◆ **TASK STATEMENT**
Among the records below, which lines contain the string "Identify"? Report them.

----

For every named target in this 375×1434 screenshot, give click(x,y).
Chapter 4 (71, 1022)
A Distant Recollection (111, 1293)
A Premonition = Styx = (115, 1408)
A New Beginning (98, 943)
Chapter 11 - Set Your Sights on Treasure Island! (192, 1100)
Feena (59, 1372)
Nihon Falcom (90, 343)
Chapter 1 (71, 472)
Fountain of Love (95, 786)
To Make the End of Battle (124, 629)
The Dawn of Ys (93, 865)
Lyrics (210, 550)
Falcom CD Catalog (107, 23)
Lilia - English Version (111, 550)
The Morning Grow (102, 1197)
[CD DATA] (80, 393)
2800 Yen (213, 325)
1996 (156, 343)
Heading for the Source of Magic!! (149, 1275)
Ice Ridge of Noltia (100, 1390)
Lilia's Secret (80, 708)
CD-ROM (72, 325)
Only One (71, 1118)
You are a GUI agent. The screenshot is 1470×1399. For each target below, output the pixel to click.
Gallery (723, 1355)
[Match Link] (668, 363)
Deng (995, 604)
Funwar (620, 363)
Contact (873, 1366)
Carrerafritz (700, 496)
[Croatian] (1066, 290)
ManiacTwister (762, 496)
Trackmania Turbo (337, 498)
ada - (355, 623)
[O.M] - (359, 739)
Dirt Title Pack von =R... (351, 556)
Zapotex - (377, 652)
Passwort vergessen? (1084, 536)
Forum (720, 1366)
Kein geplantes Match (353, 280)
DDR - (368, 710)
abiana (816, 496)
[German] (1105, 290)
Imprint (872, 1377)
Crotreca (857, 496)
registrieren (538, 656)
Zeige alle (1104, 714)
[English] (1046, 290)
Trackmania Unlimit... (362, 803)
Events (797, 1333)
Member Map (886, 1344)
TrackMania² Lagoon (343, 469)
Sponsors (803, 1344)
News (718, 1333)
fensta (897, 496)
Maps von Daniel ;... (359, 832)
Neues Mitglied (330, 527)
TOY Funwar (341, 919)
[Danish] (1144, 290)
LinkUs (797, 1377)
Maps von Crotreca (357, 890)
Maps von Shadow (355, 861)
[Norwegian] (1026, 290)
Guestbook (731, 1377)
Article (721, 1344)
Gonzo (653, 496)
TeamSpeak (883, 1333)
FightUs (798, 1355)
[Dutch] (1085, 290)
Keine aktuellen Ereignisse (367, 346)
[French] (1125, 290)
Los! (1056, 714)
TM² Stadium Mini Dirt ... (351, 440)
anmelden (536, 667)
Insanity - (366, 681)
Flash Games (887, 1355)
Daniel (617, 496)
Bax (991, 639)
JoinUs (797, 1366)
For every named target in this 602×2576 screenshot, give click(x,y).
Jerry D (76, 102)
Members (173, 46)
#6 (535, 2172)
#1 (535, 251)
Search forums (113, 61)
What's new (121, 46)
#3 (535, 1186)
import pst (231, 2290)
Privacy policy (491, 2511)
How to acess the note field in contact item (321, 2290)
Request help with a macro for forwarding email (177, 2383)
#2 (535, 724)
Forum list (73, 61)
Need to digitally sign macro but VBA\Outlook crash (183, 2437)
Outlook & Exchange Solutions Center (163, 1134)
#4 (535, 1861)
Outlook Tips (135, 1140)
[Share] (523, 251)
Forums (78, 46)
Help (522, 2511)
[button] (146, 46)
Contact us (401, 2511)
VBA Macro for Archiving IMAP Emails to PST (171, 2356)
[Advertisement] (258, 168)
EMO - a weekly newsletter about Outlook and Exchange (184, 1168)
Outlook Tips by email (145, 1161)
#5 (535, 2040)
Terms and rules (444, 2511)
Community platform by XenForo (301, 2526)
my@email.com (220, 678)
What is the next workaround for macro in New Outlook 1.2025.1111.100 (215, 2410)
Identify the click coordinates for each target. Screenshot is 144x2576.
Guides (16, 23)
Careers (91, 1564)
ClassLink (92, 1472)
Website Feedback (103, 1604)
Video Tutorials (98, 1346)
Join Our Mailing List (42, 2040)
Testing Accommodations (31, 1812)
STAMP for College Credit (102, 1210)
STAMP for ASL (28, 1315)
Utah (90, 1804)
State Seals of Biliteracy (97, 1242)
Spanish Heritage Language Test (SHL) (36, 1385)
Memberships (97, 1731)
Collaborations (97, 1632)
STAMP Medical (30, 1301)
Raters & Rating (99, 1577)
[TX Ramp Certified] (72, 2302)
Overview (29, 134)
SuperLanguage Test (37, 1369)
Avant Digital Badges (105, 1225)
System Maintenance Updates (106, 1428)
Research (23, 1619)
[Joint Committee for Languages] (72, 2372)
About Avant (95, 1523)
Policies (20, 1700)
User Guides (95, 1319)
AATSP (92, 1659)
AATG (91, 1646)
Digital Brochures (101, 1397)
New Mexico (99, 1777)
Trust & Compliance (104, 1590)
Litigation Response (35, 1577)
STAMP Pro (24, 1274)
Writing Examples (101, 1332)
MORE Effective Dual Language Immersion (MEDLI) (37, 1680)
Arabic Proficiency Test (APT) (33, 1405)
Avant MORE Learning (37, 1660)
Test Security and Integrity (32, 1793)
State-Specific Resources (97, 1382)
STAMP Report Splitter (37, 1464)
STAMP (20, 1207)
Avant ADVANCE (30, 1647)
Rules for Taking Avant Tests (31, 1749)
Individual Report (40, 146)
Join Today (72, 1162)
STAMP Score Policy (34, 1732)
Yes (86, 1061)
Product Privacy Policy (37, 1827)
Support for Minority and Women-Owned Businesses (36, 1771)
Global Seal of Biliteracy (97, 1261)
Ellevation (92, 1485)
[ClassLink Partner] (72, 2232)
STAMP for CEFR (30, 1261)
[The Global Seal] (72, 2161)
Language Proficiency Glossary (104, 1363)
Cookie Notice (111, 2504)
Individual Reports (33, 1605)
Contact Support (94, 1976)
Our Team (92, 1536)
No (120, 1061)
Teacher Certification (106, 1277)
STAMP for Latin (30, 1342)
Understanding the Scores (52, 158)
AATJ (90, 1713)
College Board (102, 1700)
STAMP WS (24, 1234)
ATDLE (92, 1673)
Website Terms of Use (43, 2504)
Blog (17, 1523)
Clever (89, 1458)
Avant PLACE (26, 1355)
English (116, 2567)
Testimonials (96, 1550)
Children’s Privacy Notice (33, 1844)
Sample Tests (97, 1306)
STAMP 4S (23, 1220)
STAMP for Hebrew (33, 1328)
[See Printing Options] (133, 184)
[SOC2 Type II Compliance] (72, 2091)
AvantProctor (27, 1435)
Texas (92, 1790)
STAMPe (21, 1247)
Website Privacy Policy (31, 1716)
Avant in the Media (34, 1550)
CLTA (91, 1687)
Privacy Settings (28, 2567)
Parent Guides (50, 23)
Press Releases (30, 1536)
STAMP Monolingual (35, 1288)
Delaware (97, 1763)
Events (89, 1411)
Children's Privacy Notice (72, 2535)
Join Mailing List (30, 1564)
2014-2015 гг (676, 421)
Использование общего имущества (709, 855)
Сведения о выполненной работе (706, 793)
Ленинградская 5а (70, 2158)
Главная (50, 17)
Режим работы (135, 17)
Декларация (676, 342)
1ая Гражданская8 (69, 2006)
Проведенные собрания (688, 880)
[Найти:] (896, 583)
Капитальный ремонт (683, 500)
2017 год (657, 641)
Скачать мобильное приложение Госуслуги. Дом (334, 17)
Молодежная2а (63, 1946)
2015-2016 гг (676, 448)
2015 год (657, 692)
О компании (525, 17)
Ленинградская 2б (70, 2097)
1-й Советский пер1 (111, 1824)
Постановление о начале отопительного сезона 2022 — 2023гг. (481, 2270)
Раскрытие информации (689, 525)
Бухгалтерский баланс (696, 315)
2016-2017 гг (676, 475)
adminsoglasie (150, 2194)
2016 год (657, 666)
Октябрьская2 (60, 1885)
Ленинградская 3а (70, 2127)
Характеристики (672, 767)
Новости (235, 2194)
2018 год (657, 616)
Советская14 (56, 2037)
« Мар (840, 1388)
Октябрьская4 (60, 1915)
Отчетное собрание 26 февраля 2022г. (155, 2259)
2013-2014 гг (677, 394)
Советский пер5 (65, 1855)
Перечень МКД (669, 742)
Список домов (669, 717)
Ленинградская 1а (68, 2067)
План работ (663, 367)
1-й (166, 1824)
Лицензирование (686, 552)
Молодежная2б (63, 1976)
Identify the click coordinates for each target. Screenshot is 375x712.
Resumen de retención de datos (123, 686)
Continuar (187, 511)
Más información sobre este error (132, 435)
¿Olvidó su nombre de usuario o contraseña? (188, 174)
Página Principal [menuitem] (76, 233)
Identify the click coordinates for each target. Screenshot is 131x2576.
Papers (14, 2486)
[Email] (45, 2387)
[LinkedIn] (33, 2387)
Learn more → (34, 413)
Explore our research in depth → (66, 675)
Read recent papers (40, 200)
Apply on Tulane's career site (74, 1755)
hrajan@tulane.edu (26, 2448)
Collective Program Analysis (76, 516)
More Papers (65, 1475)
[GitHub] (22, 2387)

----

◆ **WRITTEN REPLY**
Identify the click coordinates for each target. Screenshot is 144x2576.
Identify the click coordinates for each target. Screenshot is 375x712.
Identify the click coordinates for each target. Screenshot is 131x2576.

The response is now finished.